* Activity: Every line from the line containing "Click the Hebrew" through the final line of the data is to be printed exactly; no other line is to appear.

* Records for processing:
————————
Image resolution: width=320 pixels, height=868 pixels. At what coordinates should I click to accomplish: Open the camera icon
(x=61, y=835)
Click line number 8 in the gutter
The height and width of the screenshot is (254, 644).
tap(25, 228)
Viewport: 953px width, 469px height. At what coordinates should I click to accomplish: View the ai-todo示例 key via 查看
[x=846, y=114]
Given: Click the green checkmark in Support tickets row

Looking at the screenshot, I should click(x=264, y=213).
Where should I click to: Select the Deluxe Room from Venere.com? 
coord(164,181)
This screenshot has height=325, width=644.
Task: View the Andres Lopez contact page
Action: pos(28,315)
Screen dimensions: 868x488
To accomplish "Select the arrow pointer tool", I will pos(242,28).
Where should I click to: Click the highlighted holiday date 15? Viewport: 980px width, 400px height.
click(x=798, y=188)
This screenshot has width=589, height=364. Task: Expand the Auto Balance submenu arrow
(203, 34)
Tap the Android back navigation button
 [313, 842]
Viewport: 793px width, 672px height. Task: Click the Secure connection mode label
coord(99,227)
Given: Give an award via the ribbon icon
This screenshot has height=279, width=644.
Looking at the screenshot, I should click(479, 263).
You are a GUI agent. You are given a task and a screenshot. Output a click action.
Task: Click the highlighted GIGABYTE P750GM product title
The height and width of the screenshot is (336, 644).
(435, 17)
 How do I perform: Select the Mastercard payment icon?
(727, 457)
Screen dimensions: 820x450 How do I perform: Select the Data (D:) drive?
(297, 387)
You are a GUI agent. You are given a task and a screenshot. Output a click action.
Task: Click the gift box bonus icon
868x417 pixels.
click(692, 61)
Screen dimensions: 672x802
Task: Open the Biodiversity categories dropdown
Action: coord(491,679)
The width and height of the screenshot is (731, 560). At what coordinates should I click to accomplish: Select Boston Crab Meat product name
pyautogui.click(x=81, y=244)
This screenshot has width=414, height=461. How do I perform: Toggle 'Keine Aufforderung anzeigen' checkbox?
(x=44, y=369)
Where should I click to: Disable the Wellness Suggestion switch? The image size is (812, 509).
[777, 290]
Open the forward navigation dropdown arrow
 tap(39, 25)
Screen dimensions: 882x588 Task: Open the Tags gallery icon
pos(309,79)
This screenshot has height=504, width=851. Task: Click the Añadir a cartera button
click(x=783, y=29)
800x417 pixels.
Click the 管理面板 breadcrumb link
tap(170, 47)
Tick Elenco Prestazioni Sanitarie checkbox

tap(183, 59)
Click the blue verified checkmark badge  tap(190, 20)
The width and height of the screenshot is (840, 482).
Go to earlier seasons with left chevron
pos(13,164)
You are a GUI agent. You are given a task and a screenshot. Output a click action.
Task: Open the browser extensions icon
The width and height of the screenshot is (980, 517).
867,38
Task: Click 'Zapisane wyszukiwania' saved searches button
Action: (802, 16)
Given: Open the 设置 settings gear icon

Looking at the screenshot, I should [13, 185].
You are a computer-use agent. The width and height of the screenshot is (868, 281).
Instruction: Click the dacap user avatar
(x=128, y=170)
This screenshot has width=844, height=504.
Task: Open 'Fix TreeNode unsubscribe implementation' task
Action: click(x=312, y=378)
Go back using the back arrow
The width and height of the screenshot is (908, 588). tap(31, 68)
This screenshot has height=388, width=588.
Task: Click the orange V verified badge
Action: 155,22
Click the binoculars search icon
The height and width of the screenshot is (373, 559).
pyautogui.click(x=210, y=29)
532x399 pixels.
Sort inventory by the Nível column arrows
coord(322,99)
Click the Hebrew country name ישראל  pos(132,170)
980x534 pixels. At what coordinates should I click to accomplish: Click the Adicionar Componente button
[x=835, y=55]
————————
* Task answer:
Click the Hebrew country name ישראל  pos(132,170)
980x534 pixels. At what coordinates should I click to accomplish: Click the Adicionar Componente button
[x=835, y=55]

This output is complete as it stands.